Submitted to: Annals of the Entomological Society of America
Publication Type: Peer Reviewed Journal
Publication Acceptance Date: 9/15/2013
Publication Date: 1/6/2014
Publication URL: http://handle.nal.usda.gov/10113/58248
Citation: Cooper, W.R., Sengoda, V.G., Munyaneza, J.E. 2014. Localization of 'Candidatus Liberibacter solanacearum' in Bactericera cockerelli (Hemiptera: Triozidae). Annals of the Entomological Society of America. 107(1):204-210. Interpretive Summary: Zebra chip is an important disease that infects potato. The bacterium that causes zebra chip disease is spread by the potato psyllid, but the interactions between the pathogen and the insect are poorly understood, preventing the development of ecologically-based methods to control zebra chip disease. Scientists at the USDA-ARS laboratory in Wapato, Washington developed and applied a technique to observe the pathogen in dissected organs of potato psyllids. They determined that the pathogen moves from the insect’s gut to colonize the insect’s hemolymph, salivary glands, and bacteriome (specialized organ that harbors beneficial symbiotic bacteria). They also determined that the pathogen is less likely than adults to infect psyllid nymphs than adults, and that nymphs are less likely to transmit the pathogen to new host plants. This new information on the epidemiology of zebra chip disease of potato will be useful to developing new approaches to controlling this disease.

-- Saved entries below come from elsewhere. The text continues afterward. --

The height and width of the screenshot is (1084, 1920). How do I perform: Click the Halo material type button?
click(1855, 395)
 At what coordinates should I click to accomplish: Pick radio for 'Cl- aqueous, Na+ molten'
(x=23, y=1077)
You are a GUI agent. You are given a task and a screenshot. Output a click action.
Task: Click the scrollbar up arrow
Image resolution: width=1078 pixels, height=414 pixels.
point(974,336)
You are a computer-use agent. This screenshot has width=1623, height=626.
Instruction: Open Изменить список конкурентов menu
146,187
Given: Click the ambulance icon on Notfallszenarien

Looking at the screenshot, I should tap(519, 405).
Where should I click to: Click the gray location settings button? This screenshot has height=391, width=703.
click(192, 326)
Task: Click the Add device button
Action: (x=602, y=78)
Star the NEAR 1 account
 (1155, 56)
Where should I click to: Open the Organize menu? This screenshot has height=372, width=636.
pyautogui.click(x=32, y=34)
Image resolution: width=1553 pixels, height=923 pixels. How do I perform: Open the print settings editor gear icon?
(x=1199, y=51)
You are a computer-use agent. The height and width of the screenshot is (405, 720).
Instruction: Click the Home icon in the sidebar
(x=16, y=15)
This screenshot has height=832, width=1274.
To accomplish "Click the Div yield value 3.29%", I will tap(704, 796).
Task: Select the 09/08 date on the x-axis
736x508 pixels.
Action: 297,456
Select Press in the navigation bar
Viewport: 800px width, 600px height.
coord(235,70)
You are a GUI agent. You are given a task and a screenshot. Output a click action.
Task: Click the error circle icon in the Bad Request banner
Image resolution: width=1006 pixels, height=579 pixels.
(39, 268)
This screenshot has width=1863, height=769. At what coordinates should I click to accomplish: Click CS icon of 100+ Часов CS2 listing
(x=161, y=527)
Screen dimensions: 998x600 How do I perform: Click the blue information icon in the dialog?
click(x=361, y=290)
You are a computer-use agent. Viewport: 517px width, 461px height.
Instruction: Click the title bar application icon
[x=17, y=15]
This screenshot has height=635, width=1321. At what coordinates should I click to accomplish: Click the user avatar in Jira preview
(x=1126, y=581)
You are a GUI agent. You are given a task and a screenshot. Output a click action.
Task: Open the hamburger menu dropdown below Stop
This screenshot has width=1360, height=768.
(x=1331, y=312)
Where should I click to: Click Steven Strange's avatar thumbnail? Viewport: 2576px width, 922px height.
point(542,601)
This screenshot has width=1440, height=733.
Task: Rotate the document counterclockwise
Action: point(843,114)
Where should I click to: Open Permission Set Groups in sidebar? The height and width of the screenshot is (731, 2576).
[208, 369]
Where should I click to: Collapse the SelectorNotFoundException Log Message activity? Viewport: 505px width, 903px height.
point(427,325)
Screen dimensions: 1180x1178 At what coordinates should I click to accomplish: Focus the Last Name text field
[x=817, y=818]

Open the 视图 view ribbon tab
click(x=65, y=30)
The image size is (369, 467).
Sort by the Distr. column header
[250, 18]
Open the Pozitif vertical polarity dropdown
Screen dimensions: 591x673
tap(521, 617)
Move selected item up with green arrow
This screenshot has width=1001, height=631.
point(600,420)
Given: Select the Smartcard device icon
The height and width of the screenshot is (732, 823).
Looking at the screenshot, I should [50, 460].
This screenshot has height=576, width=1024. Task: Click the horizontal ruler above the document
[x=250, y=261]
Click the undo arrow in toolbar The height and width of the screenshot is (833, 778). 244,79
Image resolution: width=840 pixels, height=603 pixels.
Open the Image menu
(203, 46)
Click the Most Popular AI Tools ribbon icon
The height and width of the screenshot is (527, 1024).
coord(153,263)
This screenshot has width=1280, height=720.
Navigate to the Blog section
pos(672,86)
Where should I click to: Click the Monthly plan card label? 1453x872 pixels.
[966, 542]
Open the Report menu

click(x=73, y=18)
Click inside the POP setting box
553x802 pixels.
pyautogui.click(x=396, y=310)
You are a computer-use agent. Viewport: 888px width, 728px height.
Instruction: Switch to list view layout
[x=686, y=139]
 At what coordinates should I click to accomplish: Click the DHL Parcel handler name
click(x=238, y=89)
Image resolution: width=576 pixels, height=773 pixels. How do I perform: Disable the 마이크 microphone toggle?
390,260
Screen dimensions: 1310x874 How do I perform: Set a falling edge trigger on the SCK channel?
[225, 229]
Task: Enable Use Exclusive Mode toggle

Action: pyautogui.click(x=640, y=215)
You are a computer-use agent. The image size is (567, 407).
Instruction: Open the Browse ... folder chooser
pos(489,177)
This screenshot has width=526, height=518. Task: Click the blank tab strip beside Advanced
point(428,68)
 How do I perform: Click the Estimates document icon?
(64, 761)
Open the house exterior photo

Technical Abstract: ‘Candidatus Liberibacter solanacearum’ is a pathogen of solanaceous crops (Solanales: Solanaceae) that causes zebra chip disease of potato (Solanum tuberosum L.) and plant dieback in tomato (S. lycopersicum L.) and pepper (Caspicum spp.). This pathogen is vectored by the potato/tomato psyllid Bactericera cockerelli (Sulc) (Hemiptera: Triozidae), but little is known about the interactions between B. cockerelli and ‘Ca. Liberibacter solanacearum.’ Fluorescent in situ hybridization was used to assess the incidence of ‘Ca. Liberibacter solanacearum’ in the hemolymph, bacteriomes, alimentary canals, and salivary glands of B. cockerelli. Liberibacter was observed in 66% of alimentary canals, 39% of salivary glands, and 40% of bacteriomes dissected from adult psyllids. Compared with adults, the organs of fifth instars appeared less likely to harbor Liberibacter, which was observed in 52% of alimentary canals, 10% of salivary glands, and 6% of bacteriomes dissected from the nymphs. Results of real-time PCR confirmed that fewer fifth instars were infected with Liberibacter compared with adults, and indicated that fifth instars were less likely to transmit the pathogen to non-infected host plants. These observations of the localization of ‘Ca. Liberibacter solanacearum’ in the organs and tissues of B. cockerelli adults and nymphs will aid the study of Liberibacter – psyllid interactions and of the epidemiology of ‘Ca. Liberibacter solanacearum.’